_WHAT YOU NEED TO DO_
(A) Transcribe the passage on the Spirit's work, starting at "If the work" and ending at "a challenging task.".
(B) Rewrite the rows, starting at the first row and ending at the row containing "tap(163, 435)", with "three-dot menu" renamed to "overflow menu" and everything else unchanged. Give only those rows.

_EXTRACT TO READ_
────────────────

If the work of Jesus is the content of the Spirit’s work, then what does that tell us of where and how we might see the Spirit at work in the world? How might the person and presence of the Son shape the post-Pentecost person and presence of the Spirit? It becomes immediately obvious that linking the work of the Spirit so closely to Christ does not necessarily limit the conversation in very meaningful ways as much as it merely raises the questions of “Whose Christ?” and “Which Christ?” for which, of course, there are multiple answers. We could take this pneumatological principle in many directions; the fact that there are endless Christologies that could then inform a given pneumatology means that narrowing the field is a challenging task.

────────────────

Entries taken from a collection:

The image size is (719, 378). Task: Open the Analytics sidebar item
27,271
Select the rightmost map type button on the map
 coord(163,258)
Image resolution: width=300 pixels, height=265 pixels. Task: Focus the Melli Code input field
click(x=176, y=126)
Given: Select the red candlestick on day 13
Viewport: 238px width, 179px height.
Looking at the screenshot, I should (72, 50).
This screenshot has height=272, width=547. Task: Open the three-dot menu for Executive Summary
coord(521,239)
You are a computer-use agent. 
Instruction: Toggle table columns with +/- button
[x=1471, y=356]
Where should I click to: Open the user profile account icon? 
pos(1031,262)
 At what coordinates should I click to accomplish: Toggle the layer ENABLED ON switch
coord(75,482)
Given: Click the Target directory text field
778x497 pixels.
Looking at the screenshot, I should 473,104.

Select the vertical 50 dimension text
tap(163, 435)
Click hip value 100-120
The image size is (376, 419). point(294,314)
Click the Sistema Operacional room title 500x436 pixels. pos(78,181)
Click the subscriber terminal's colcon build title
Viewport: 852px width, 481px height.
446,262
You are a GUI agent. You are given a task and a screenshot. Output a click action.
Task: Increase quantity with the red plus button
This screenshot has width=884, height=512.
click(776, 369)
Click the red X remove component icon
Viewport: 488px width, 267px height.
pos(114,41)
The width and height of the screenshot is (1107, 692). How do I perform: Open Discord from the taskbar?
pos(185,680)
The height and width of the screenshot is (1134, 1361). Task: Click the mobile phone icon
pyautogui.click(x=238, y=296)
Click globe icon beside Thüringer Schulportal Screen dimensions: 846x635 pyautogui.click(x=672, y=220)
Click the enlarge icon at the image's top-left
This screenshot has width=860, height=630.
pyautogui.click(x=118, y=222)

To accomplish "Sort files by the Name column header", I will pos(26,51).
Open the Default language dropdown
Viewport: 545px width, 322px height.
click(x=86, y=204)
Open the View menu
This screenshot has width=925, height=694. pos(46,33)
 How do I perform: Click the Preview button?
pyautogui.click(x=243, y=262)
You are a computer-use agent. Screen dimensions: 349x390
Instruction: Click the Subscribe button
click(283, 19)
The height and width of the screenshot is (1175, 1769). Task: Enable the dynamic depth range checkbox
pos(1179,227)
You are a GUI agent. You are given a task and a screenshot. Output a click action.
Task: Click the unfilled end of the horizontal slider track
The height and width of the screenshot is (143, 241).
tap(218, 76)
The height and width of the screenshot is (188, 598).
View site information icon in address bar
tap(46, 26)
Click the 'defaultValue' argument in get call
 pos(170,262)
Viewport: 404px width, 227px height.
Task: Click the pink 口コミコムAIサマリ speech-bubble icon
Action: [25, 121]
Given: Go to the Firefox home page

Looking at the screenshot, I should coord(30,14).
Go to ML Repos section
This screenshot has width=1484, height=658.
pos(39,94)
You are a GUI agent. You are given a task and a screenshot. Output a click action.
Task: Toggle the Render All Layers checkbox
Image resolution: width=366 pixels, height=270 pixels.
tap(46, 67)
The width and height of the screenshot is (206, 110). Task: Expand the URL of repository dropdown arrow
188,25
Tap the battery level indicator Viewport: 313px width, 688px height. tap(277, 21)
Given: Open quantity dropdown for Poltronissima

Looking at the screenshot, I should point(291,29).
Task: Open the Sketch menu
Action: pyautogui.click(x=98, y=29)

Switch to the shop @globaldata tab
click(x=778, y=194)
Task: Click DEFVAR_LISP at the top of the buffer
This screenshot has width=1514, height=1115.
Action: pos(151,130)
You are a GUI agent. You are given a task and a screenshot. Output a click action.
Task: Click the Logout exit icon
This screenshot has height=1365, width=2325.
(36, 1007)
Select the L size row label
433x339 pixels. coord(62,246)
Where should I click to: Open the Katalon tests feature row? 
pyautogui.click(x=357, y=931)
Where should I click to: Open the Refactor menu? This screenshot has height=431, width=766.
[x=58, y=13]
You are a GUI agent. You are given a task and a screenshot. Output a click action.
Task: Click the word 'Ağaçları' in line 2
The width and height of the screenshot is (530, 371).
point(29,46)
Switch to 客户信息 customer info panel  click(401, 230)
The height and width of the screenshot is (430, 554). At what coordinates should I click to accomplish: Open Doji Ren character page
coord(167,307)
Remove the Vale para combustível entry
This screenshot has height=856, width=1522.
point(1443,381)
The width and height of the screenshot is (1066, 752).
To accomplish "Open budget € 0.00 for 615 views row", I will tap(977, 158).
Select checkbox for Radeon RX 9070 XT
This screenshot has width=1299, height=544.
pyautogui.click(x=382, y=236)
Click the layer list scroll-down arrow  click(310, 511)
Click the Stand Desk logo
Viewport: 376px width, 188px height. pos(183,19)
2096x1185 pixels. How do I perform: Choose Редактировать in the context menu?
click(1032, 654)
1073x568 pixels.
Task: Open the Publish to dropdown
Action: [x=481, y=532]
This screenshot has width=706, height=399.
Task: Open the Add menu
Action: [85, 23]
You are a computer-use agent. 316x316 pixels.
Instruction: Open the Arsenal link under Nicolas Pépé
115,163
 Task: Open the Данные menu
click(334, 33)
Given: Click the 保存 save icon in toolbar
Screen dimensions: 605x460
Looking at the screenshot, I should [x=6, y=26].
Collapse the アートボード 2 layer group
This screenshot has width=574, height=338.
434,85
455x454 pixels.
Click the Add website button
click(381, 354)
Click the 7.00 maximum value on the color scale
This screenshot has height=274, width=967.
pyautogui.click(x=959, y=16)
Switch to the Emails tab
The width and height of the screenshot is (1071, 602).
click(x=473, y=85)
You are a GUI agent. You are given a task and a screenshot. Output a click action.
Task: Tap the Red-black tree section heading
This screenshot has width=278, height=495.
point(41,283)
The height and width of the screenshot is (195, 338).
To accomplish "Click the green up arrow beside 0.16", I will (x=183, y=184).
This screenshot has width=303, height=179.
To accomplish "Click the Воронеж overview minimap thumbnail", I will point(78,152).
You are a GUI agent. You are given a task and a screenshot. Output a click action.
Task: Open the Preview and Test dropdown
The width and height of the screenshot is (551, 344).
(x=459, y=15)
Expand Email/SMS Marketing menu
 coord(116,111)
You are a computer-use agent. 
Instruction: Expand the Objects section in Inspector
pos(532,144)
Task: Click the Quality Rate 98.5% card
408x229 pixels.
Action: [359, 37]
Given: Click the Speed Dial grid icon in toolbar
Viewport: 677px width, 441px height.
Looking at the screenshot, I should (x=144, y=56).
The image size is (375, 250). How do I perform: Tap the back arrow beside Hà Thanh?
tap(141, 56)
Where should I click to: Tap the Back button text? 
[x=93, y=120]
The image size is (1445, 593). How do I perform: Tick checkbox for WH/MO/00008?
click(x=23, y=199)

────────────────

_OUTPUTS BY TASK_
(A)
If the work of Jesus is the content of the Spirit’s work, then what does that tell us of where and how we might see the Spirit at work in the world? How might the person and presence of the Son shape the post-Pentecost person and presence of the Spirit? It becomes immediately obvious that linking the work of the Spirit so closely to Christ does not necessarily limit the conversation in very meaningful ways as much as it merely raises the questions of “Whose Christ?” and “Which Christ?” for which, of course, there are multiple answers. We could take this pneumatological principle in many directions; the fact that there are endless Christologies that could then inform a given pneumatology means that narrowing the field is a challenging task.

(B)
The image size is (719, 378). Task: Open the Analytics sidebar item
27,271
Select the rightmost map type button on the map
 coord(163,258)
Image resolution: width=300 pixels, height=265 pixels. Task: Focus the Melli Code input field
click(x=176, y=126)
Given: Select the red candlestick on day 13
Viewport: 238px width, 179px height.
Looking at the screenshot, I should (72, 50).
This screenshot has height=272, width=547. Task: Open the overflow menu for Executive Summary
coord(521,239)
You are a computer-use agent. 
Instruction: Toggle table columns with +/- button
[x=1471, y=356]
Where should I click to: Open the user profile account icon? 
pos(1031,262)
 At what coordinates should I click to accomplish: Toggle the layer ENABLED ON switch
coord(75,482)
Given: Click the Target directory text field
778x497 pixels.
Looking at the screenshot, I should 473,104.

Select the vertical 50 dimension text
tap(163, 435)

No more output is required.